A phrase such as an “aspect” does not imply that such aspect is essential to the subject technology or that such aspect applies to all configurations of the subject technology. A disclosure relating to an aspect may apply to all configurations, or one or more configurations. A phrase such as an aspect may refer to one or more aspects and vice versa. A phrase such as an “embodiment” does not imply that such embodiment is essential to the subject technology or that such embodiment applies to all configurations of the subject technology. A disclosure relating to an embodiment may apply to all embodiments, or one or more embodiments. A phrase such an embodiment may refer to one or more embodiments and vice versa.
The word “exemplary” is used herein to mean “serving as an example or illustration.” Any aspect or design described herein as “exemplary” is not necessarily to be construed as preferred or advantageous over other aspects or designs.

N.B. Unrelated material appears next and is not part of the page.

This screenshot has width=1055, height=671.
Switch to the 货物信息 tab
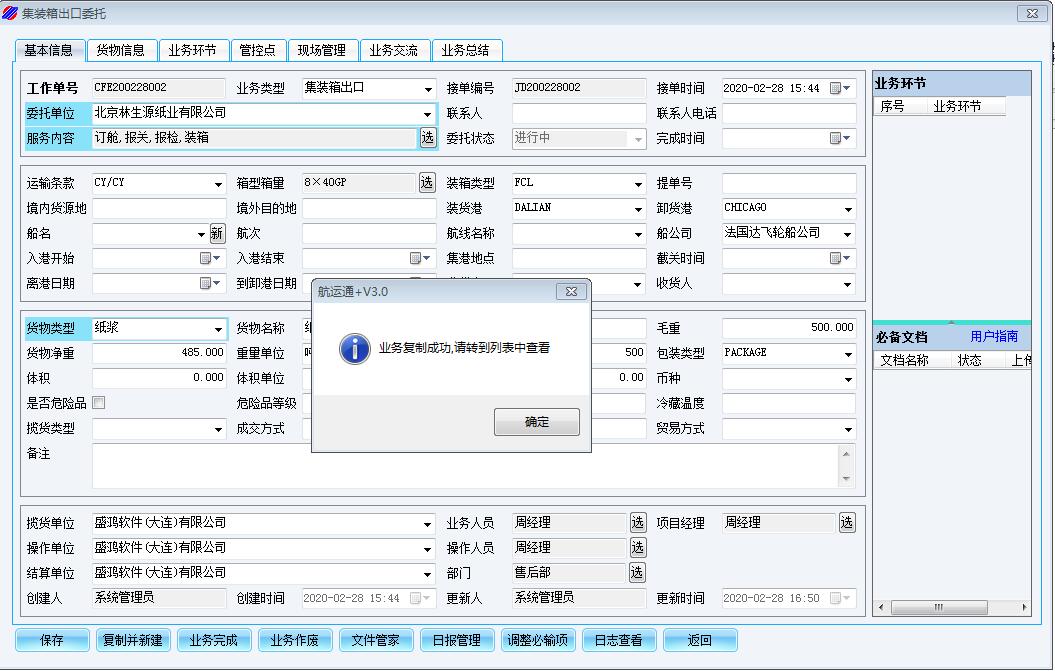pyautogui.click(x=120, y=50)
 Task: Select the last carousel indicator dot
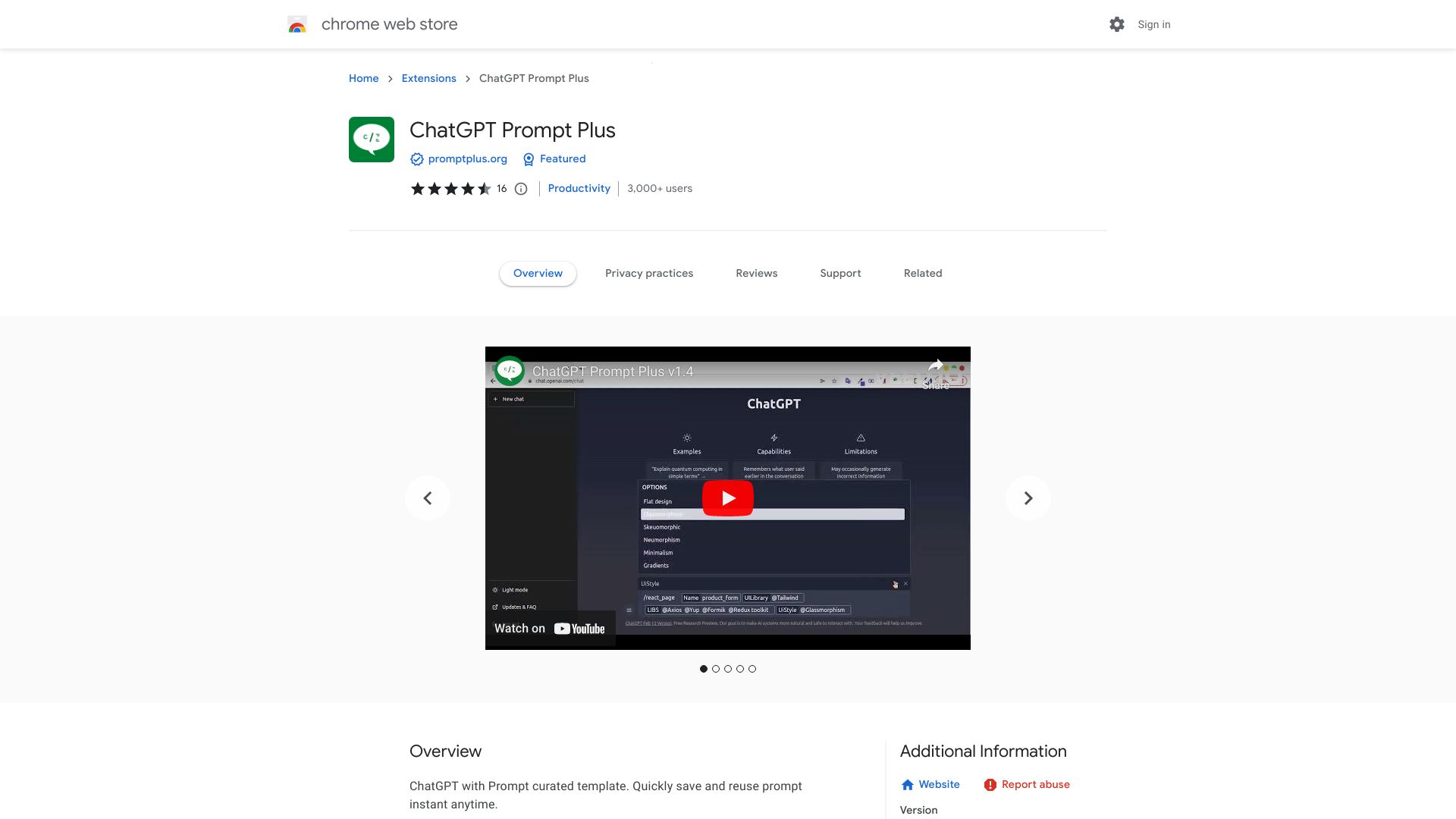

All structural and functional equivalents to the elements of the various aspects described throughout this disclosure that are known or later come to be known to those of ordinary skill in the art are expressly incorporated herein by reference and are intended to be encompassed by the claims. Moreover, nothing disclosed herein is intended to be dedicated to the public regardless of whether such disclosure is explicitly recited in the claims. No claim element is to be construed under the provisions of 35 U.S.C. §112, sixth paragraph, unless the element is expressly recited using the phrase “means for” or, in the case of a method claim, the element is recited using the phrase “step for.” Furthermore, to the extent that the term “include,” “have,” or the like is used in the description or the claims, such term is intended to be inclusive in a manner similar to the term “comprise” as “comprise” is interpreted when employed as a transitional word in a claim.